◆ Exercise objective: Pick out every line in the data below that holds "Open".

◆ Dataset records:
··········

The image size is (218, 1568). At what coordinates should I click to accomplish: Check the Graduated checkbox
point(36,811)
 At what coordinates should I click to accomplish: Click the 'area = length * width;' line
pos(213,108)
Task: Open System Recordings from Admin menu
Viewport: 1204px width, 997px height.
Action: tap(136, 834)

··········

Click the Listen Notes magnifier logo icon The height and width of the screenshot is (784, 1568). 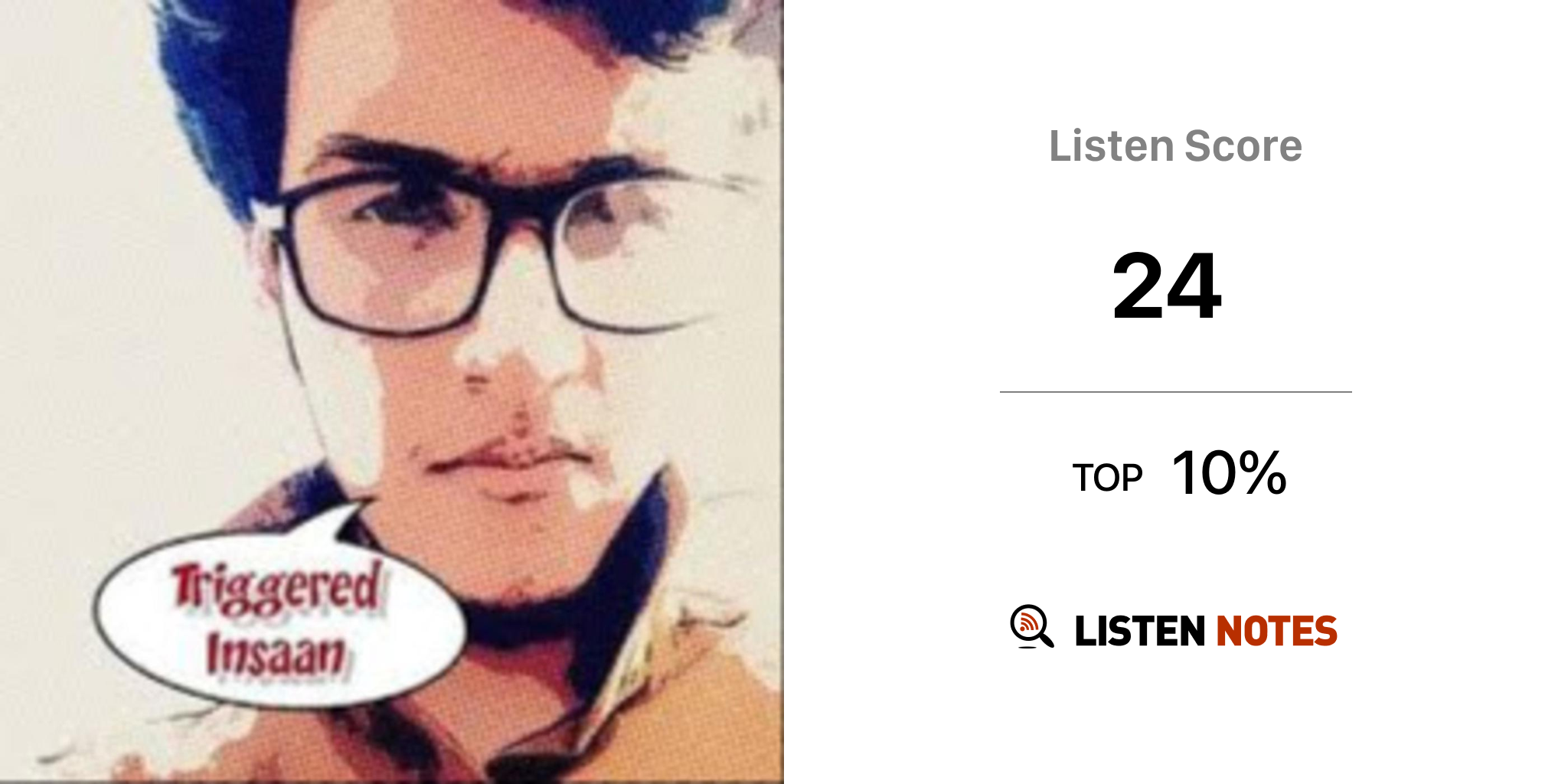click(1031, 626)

··········

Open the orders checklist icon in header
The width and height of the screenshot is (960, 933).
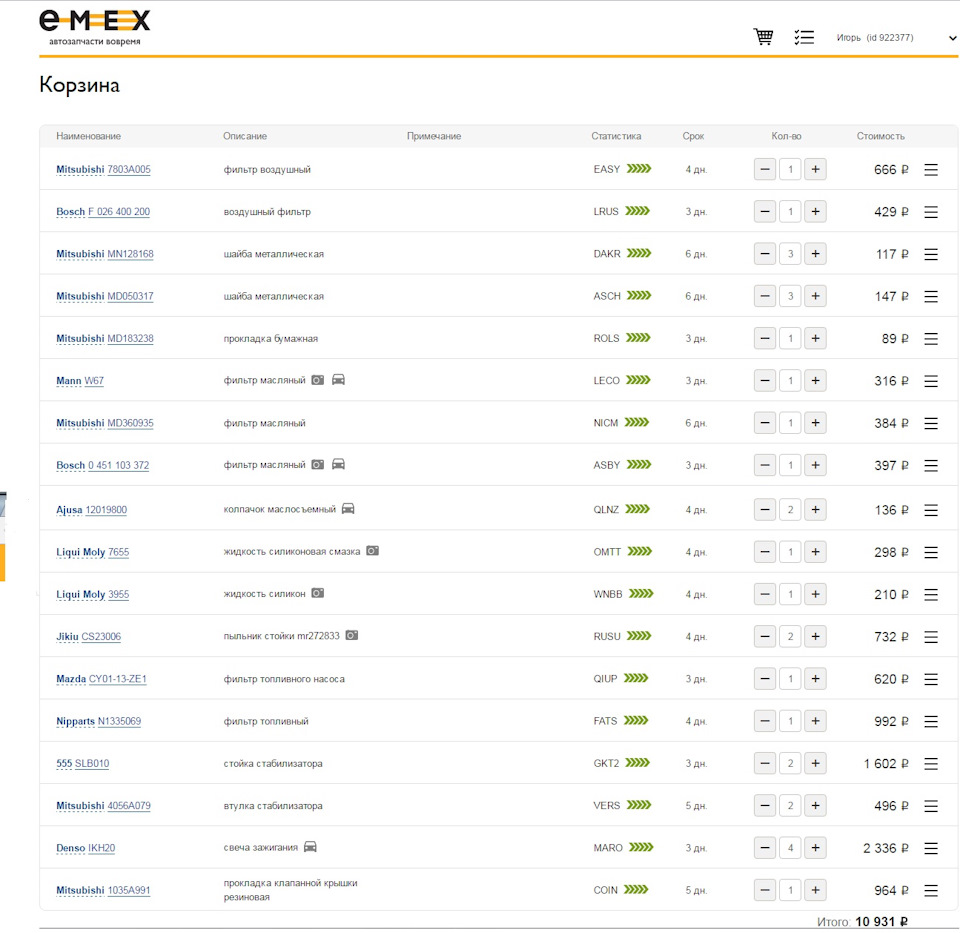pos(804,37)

··········

◆ Solved problem:
Task: Open System Recordings from Admin menu
Open the orders checklist icon in header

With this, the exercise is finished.